WHAT TO PRODUCE: The records below need to be restated word for word.

EXTRACTED RECORDS:
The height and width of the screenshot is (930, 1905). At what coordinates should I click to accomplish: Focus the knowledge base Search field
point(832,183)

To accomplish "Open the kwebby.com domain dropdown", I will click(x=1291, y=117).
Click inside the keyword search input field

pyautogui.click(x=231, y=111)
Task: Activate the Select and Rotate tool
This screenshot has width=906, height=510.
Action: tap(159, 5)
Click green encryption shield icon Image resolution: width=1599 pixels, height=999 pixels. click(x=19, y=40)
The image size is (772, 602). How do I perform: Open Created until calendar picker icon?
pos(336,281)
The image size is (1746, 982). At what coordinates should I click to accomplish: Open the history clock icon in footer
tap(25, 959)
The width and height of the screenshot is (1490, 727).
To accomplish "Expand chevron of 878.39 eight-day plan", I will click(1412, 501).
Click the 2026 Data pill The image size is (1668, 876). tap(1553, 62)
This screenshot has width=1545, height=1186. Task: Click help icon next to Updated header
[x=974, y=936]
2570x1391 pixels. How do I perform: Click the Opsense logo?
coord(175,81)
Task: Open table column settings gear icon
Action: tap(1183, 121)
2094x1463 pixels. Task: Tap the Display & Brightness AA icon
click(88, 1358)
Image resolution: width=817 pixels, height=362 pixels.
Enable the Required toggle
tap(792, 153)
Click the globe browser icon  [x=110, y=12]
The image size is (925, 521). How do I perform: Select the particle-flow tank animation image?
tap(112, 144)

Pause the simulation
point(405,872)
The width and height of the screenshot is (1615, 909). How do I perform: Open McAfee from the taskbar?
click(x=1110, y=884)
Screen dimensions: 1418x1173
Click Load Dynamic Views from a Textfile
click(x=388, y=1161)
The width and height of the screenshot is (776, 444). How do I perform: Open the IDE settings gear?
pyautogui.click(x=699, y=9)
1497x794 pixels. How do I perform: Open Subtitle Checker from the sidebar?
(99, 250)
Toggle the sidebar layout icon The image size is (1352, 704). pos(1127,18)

RESPONSE:
The height and width of the screenshot is (930, 1905). At what coordinates should I click to accomplish: Focus the knowledge base Search field
point(832,183)

To accomplish "Open the kwebby.com domain dropdown", I will click(x=1291, y=117).
Click inside the keyword search input field

pyautogui.click(x=231, y=111)
Task: Activate the Select and Rotate tool
This screenshot has width=906, height=510.
Action: tap(159, 5)
Click green encryption shield icon Image resolution: width=1599 pixels, height=999 pixels. click(x=19, y=40)
The image size is (772, 602). How do I perform: Open Created until calendar picker icon?
pos(336,281)
The image size is (1746, 982). At what coordinates should I click to accomplish: Open the history clock icon in footer
tap(25, 959)
The width and height of the screenshot is (1490, 727).
To accomplish "Expand chevron of 878.39 eight-day plan", I will click(1412, 501).
Click the 2026 Data pill The image size is (1668, 876). tap(1553, 62)
This screenshot has width=1545, height=1186. Task: Click help icon next to Updated header
[x=974, y=936]
2570x1391 pixels. How do I perform: Click the Opsense logo?
coord(175,81)
Task: Open table column settings gear icon
Action: tap(1183, 121)
2094x1463 pixels. Task: Tap the Display & Brightness AA icon
click(88, 1358)
Image resolution: width=817 pixels, height=362 pixels.
Enable the Required toggle
tap(792, 153)
Click the globe browser icon  [x=110, y=12]
The image size is (925, 521). How do I perform: Select the particle-flow tank animation image?
tap(112, 144)

Pause the simulation
point(405,872)
The width and height of the screenshot is (1615, 909). How do I perform: Open McAfee from the taskbar?
click(x=1110, y=884)
Screen dimensions: 1418x1173
Click Load Dynamic Views from a Textfile
click(x=388, y=1161)
The width and height of the screenshot is (776, 444). How do I perform: Open the IDE settings gear?
pyautogui.click(x=699, y=9)
1497x794 pixels. How do I perform: Open Subtitle Checker from the sidebar?
(99, 250)
Toggle the sidebar layout icon The image size is (1352, 704). pos(1127,18)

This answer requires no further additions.